## [GOAL OF THE EXERCISE]
Reproduce the material below verbatim, starting at the line that contains "How do I perform: Open the Name" and stopping after the line that contains "(x=694, y=18)".

Entries for locating words and elements:
= = = =

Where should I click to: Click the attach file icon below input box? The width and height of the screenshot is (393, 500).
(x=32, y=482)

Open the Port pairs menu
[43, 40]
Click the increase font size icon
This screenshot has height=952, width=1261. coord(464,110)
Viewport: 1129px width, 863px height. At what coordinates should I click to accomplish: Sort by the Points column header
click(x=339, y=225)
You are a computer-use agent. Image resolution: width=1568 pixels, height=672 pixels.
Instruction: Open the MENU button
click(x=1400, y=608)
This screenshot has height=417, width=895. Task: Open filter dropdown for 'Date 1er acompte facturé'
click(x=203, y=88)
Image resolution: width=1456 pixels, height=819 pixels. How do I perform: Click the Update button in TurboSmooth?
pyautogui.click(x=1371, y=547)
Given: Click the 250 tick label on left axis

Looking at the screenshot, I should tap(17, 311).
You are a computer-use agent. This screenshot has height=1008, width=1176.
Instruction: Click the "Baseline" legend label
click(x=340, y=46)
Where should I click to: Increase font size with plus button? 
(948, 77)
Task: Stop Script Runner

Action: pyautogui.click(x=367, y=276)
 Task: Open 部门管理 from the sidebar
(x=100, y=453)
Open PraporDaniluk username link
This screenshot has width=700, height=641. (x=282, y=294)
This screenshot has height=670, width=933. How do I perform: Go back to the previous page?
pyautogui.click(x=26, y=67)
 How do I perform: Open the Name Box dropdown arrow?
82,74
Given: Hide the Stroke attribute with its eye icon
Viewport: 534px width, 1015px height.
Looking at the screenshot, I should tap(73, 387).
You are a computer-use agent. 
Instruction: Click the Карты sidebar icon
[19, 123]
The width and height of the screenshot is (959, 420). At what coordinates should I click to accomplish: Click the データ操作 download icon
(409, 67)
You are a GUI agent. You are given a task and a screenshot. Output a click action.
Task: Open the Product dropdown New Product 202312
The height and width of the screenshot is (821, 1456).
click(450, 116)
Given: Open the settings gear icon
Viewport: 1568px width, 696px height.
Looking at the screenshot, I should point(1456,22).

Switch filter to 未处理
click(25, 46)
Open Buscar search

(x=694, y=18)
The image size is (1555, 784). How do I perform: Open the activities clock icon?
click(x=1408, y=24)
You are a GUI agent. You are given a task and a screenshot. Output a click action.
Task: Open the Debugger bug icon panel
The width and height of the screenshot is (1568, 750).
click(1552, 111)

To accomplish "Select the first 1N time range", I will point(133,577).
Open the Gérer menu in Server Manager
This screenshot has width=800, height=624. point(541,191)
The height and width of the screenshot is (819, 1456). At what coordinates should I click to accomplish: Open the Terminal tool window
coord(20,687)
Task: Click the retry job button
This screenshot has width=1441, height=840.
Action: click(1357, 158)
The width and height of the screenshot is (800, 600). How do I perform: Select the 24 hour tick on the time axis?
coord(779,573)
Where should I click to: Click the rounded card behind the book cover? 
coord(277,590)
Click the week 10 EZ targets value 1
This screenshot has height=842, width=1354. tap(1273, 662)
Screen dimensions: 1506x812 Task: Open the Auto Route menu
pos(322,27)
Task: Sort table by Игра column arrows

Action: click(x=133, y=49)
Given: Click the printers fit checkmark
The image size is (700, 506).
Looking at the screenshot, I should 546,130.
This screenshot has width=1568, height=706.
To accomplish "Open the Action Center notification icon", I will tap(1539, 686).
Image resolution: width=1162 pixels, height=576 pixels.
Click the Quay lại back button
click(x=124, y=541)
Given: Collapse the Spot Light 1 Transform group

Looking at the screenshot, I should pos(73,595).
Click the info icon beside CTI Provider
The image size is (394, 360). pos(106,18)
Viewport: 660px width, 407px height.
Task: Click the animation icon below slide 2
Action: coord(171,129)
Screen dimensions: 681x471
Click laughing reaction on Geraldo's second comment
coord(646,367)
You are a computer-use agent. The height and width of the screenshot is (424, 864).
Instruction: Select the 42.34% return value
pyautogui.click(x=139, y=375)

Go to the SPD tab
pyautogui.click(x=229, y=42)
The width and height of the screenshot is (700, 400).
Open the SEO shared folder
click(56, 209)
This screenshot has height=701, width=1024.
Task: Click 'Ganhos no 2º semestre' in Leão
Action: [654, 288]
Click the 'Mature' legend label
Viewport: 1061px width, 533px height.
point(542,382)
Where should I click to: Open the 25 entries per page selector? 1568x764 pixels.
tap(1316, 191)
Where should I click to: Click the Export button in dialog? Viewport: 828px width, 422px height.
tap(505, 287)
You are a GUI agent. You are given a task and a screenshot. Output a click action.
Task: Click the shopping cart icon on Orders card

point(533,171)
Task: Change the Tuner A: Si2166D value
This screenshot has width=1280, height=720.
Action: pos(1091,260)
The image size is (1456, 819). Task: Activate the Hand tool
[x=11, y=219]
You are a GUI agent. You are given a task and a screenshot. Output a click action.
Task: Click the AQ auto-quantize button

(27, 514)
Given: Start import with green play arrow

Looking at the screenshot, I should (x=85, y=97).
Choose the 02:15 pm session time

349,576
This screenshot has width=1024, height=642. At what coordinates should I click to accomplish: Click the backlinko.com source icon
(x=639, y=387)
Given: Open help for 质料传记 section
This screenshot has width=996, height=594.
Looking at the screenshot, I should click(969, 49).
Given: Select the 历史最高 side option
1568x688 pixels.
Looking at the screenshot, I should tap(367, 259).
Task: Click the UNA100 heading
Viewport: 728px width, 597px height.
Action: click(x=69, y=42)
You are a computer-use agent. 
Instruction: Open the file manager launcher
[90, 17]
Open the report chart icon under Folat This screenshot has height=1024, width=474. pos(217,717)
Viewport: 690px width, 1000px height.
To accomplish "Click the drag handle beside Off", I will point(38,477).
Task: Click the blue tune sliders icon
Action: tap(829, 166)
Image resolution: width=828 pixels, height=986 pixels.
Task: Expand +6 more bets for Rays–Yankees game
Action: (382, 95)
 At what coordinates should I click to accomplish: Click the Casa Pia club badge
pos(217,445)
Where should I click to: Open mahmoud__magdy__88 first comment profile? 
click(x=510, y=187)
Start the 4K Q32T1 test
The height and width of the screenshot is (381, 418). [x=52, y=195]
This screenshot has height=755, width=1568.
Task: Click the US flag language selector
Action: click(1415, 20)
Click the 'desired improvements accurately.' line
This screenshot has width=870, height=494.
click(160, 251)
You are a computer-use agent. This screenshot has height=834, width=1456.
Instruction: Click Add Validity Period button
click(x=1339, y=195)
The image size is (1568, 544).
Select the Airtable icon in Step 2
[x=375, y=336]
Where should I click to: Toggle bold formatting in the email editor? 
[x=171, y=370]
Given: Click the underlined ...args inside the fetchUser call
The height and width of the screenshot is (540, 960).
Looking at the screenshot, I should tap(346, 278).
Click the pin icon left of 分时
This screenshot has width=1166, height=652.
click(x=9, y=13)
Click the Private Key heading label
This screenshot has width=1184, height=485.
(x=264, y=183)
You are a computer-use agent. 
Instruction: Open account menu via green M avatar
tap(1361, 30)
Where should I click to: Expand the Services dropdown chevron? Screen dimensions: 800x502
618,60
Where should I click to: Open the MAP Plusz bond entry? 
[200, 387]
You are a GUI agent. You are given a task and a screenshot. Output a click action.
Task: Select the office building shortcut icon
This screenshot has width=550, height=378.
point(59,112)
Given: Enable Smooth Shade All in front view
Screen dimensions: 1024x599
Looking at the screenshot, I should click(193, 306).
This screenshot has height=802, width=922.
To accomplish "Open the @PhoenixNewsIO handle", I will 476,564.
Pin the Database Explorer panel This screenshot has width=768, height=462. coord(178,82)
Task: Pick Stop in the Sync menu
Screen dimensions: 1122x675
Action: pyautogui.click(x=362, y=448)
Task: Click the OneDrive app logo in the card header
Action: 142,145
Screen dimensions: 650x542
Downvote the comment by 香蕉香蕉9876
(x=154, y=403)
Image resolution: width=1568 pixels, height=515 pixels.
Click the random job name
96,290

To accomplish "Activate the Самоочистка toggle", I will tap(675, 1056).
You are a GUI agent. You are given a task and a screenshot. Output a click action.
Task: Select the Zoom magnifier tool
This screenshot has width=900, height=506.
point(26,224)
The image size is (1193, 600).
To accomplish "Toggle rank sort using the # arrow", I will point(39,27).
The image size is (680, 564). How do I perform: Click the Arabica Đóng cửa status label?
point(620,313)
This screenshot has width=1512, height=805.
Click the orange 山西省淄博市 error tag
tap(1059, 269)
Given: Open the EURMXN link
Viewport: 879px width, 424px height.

= = = =

## [RESULT]
 How do I perform: Open the Name Box dropdown arrow?
82,74
Given: Hide the Stroke attribute with its eye icon
Viewport: 534px width, 1015px height.
Looking at the screenshot, I should tap(73, 387).
You are a computer-use agent. 
Instruction: Click the Карты sidebar icon
[19, 123]
The width and height of the screenshot is (959, 420). At what coordinates should I click to accomplish: Click the データ操作 download icon
(409, 67)
You are a GUI agent. You are given a task and a screenshot. Output a click action.
Task: Open the Product dropdown New Product 202312
The height and width of the screenshot is (821, 1456).
click(450, 116)
Given: Open the settings gear icon
Viewport: 1568px width, 696px height.
Looking at the screenshot, I should point(1456,22).

Switch filter to 未处理
click(25, 46)
Open Buscar search

(x=694, y=18)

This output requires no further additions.